Sunday, April 08, 2012

SAILOR



SAILOR
By Tom Epperson
Forge Books
352 pages

Tom Epperson is a stylist whose writing displays a truly unique sensibility rarely found in the field of modern thrillers before.  He writes about complex people both good and bad, each locked into a personal moral code that propels them to accomplish wonderful feats of heroism or disgusting acts of depravity.  When they collide through various unrelated chains of events the results are scenes of mesmerizing action.

Gina and her son Luke are on the run from her husband’s mob family in New York.  She had been living in the Witness Protection Program, after having testified and helped lock up her sadistic, cruel spouse.  The problem is her father-in-law wants his grandson and ultimately bribes one of the Marshals assigned to protect them.  By a miracle of quick thinking, she and Luke elude the assassin and flee westward ending up on the beaches of Southern California. Here they meet a quiet, likeable stranger named Gray who clearly has a secret past of his own.  All the while the crooked Marshall, a trio of his redneck pals and a pair of deadly Russian hit-men are all converging on them like the hot Santa Anna winds.
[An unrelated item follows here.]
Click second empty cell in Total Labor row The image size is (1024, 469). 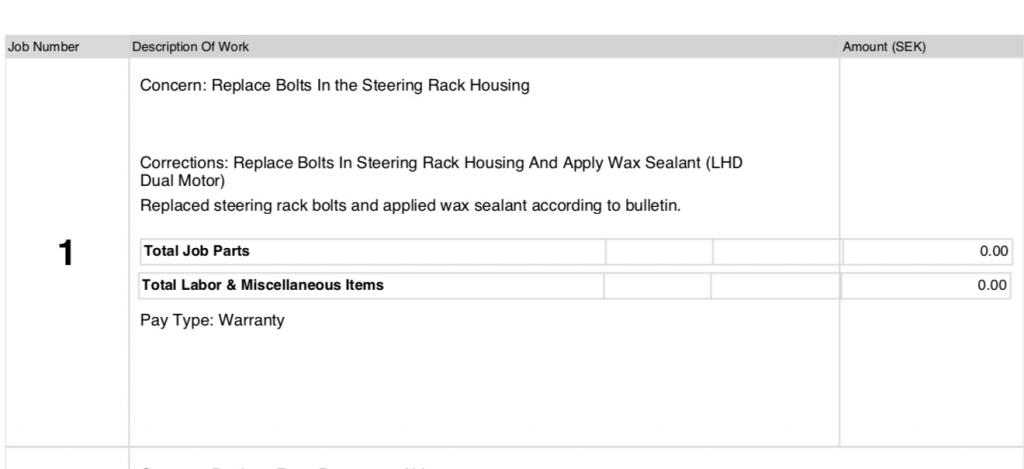pos(775,286)
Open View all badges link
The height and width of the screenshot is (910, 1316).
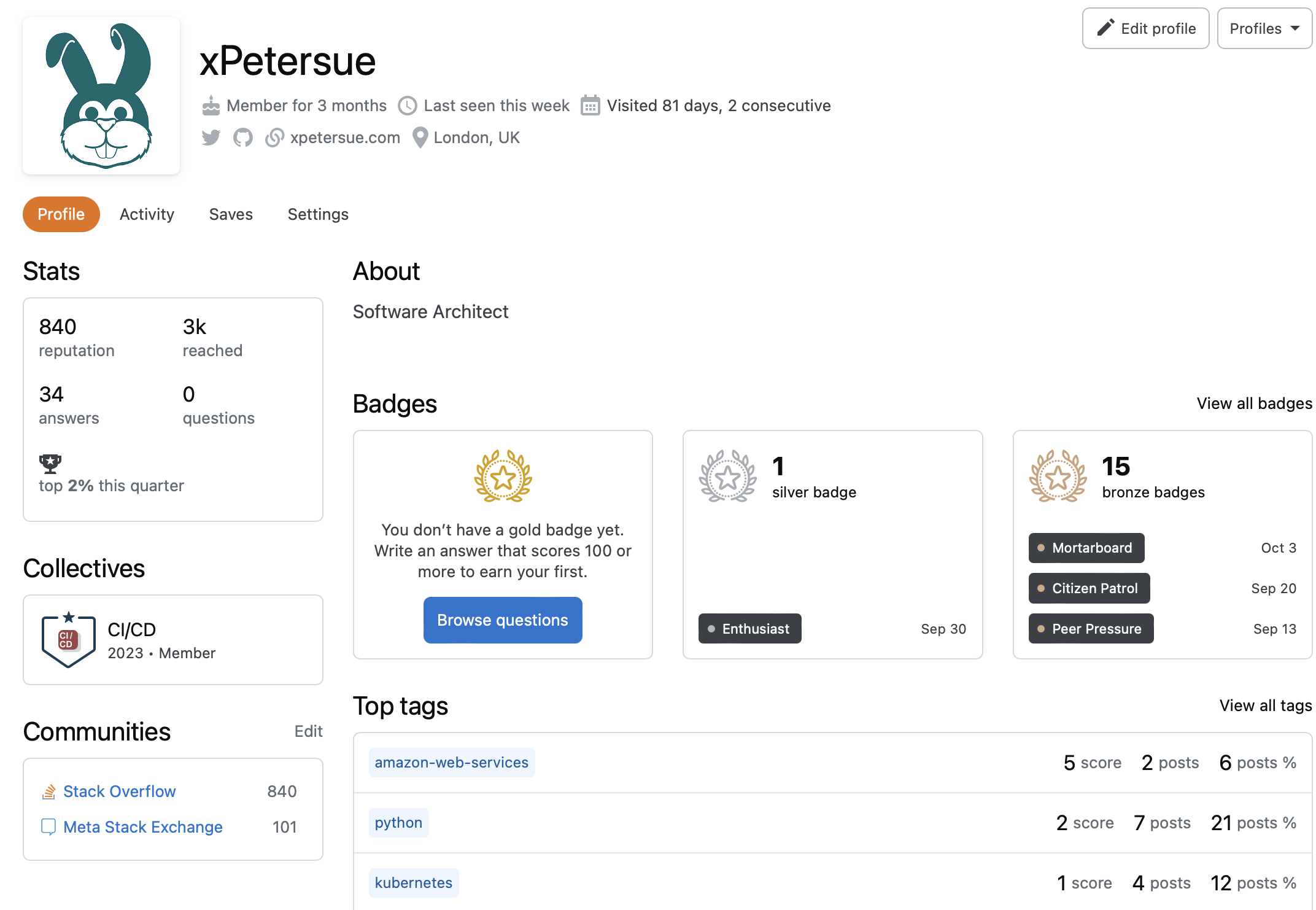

Imagine blending Elmore Leonard’s terse, economic prose with the fanciful poetry of a Ray Bradbury and you have “Sailor,” a truly beautifully crafted suspense thriller that plays across the reader’s imagination like the taut bow string of a mournful violin.  None of this comes as a surprise as Epperson also wrote the screenplays to two of finest noir films ever produced; “One False Move” and “The Gift.”  Like those two stories, “Sailor” is peopled by original, believable characters that inhabit a world both familiar and strange.  The tension, the violence and the hope infused in these characters is perfectly etched and by the book’s finale becomes a poignant reading experience you won’t soon forget.